Don't know exact details but shouldn't you set the mtu a little bit lower because of pppoe overhead?
May also try to enable packet steering?
BTW do you really want full bandwidth speed for a couple of clients 2 or 3 or do you want low bufferbloat with more clients and a stable connection with lower bandwidth as in 600~Mbit with SQM?
With the ISP-provided router, fast.com gives me consistent speeds of 980Mbps (which is the rated/advertised speed of the connection). With pfSense it was consistently 250. With OpenWRT it currently varies between 750-850.
htop is showing one core as being pegged at 100%, so yeah, that must be it. Dang. (But there's plenty of load on the other cores as well, 30-50% in general.)
Hm, now it's a different core that gets saturated, but the overall CPU load is still distributed the same across cores. I'd imagine that there's not a whole lot that can be done for the throughput of a single connection at a time.
I guess the real solution is probably to get a faster CPU, or to maybe overclock the one I have.
Oh well, 800Mbps is still pretty darn fast, and quite sufficient most of the time. Mostly I'm just annoyed at not getting the full bandwidth of my connection.
i have an APU2C4, and i have 1 Gbit finger in the nose, but my ISP is using DHCP which give better results compared to pppoe.
About overclocking, you can't do it. But i know you have to flash a recent firmware to enable the turbo 1.2ghz
I have already updated my firmware to the latest (4.16.0.4). Is there something I have to do in order to enable turbo mode after that? /proc/cpuinfo says my cores are only running at ~650MHz normally and ~950MHz under load.
And yeah I wish CenturyLink used DHCP instead of PPPoE, but they're stuck in the past; most of their Internet offerings are DSL and I assume that this makes their provisioning easier.
no, it's all managed by the cpu. you don't even see it at 1.2ghz because it's not reported to the OS. only benchmarks showed that the turbo was working.
PPPoE is a quite significant additional load on the CPU, which is already marginal for plain routing at 1 GBit/s (as you noticed, linux can achieve that, the xBSD drivers can't).
That's what I was afraid of. Maybe I could do something funky with the ISP-provided router and have it handle the PPPoE and then I just use the apu4d4 for the routing/DHCP/etc.

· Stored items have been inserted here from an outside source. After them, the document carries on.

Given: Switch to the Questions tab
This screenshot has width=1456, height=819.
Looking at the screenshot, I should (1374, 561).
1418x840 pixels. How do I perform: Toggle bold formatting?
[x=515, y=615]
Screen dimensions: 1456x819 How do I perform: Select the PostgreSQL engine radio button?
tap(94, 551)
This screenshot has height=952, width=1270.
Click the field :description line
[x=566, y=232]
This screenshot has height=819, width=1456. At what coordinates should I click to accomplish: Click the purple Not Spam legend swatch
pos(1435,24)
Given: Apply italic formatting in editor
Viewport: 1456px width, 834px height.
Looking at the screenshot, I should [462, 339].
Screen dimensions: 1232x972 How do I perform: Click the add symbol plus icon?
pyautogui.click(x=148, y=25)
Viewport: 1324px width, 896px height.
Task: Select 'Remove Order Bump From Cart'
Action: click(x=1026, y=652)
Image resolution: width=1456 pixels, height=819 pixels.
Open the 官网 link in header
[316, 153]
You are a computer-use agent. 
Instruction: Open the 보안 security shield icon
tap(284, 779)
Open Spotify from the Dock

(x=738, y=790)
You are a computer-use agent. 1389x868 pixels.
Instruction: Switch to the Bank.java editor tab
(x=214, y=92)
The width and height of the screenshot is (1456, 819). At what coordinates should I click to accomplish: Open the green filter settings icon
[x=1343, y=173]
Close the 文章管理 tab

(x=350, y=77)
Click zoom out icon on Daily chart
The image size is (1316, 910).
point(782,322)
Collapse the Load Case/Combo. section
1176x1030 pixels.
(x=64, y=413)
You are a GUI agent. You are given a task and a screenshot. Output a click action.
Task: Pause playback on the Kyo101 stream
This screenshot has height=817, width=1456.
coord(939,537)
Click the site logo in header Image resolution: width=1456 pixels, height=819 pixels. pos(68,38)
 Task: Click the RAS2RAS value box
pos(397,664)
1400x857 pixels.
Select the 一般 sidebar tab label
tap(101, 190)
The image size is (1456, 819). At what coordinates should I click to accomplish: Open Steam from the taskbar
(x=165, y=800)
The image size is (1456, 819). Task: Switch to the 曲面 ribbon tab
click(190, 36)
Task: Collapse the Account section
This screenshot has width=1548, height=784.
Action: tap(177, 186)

PPPoE: if your internet provider is using PPPoE protocol, and you have purchased a Fiber WAN over Gigabit, the APU2 cannot reach that 1 Gigabit in real life. More realistic is somewhere between 200 and 650 Mbit (the latter is the absolute maximum under real life condtiona). Reason: the PPPoE is single-threaded under *BSD, and the 1 Ghz cores in this SoC cannot handle that amount of traffic. PF and NAT can (and fornsure will!) decrease this value even further. There are no surprises, clock speed wins over core count in single threaded code. So this should set your expectations when your ISP is using PPPoE over that gigabit fiber connection!
I was thinking that maybe the ISP router would have a bridging mode I can put it into. I've had DSL ISPs in the past which provide that option, and that avoids the double-NAT/double-forwarding issue.